No entanto, como afirma Merleau-Ponty (1945), o ser humano é um corpo que sente e se expressa no mundo; cada gesto, olhar ou silêncio revela uma maneira própria de habitar a realidade. A neurodiversidade, nesse sentido, é o reconhecimento radical da pluralidade das percepções e experiências corporais.
🌱 Quando a equidade encontra a neurodiversidade
A equidade, no contexto da neurodiversidade, não se limita à adaptação curricular ou à criação de espaços sensoriais. Ela nasce de um reposicionamento ético: enxergar o aluno neurodivergente como sujeito de saber e não como objeto de intervenção.
Anne Donnellan e Martha Leary (1995) propõem o princípio da presunção de competência: acreditar que toda pessoa, independentemente de sua forma de comunicação, possui um mundo interno complexo, repleto de intenções e significados.Essa crença é a base de uma pedagogia equitativa, uma pedagogia que confia.
Quando um professor acredita que o aluno tem algo a dizer, ele muda a forma de escutar. Quando a escola reconhece o valor da diversidade neurológica, ela deixa de “integrar” e passa a coexistir. Quando a comunidade se abre para aprender com a diferença, a neurodiversidade se transforma em potência coletiva.
💫 Da normalização à reciprocidade
A ideia de normalidade, como nos lembra Michel Foucault (1975), foi construída historicamente para disciplinar corpos e pensamentos. A neurodiversidade desafia esse regime: ela desmonta a hierarquia que separa os “aptos” dos “inaptos”, os “capazes” dos “incapazes”, os “produtivos” dos “lentos”. No lugar da normalização, propõe a reciprocidade, o reconhecimento de que todos somos, em alguma medida, singulares e interdependentes.
A educação equitativa é, portanto, uma educação da reciprocidade:
que acolhe o ritmo do corpo autista, sem forçá-lo à pressa do tempo social;
que respeita o silêncio de quem pensa antes de falar;
que entende o movimento como linguagem e o olhar como fala.
Esses pequenos gestos são formas de justiça cotidiana. São eles que transformam a escola em um espaço de existência legítima, onde o aprender é também um modo de ser reconhecido.
🌍 Neurodiversidade como epistemologia
A neurodiversidade não é apenas um tema da inclusão, mas uma epistemologia — uma nova forma de produzir conhecimento sobre o humano. Ao reconhecer que existem múltiplos modos de perceber, pensar e sentir, abrimos espaço para outras lógicas, outras sensibilidades, outras linguagens. É o que Boaventura de Sousa Santos chama de “ecologia dos saberes”: aprender com a diferença, e não sobre ela.

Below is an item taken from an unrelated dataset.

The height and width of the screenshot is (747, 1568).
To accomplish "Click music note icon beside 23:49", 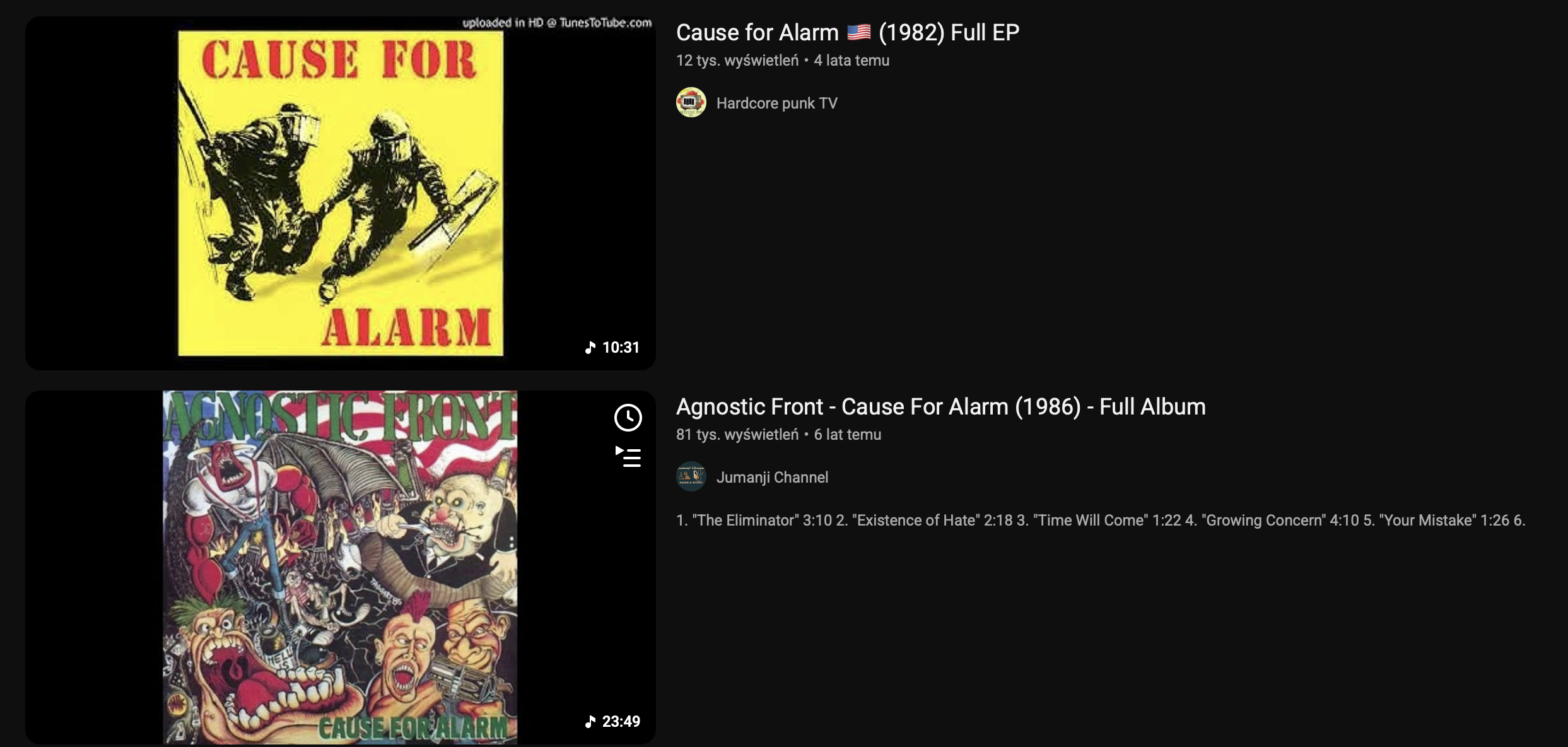I will click(590, 722).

Na Aldeia Atípica, essa epistemologia se manifesta na prática:
Na escuta fenomenológica que busca compreender, e não corrigir;
Na formação continuada que parte da experiência e não do manual;
Na construção coletiva de sentidos, onde famílias, professores e estudantes são corresponsáveis pela travessia da inclusão.
🌸 O direito de ser diferente
Defender a neurodiversidade é defender o direito de existir sem precisar se disfarçar. É afirmar que o mundo se torna mais rico quando há espaço para as formas diversas de atenção, emoção e pensamento. Como diria Bell Hooks (1994), educar é um ato de amor — e amar é permitir que o outro seja quem é.
A equidade, quando encontra a neurodiversidade, torna-se mais do que política pública: torna-se poética do encontro.
Uma ética do cuidado, uma prática de liberdade e um compromisso com o florescimento de todas as formas de vida.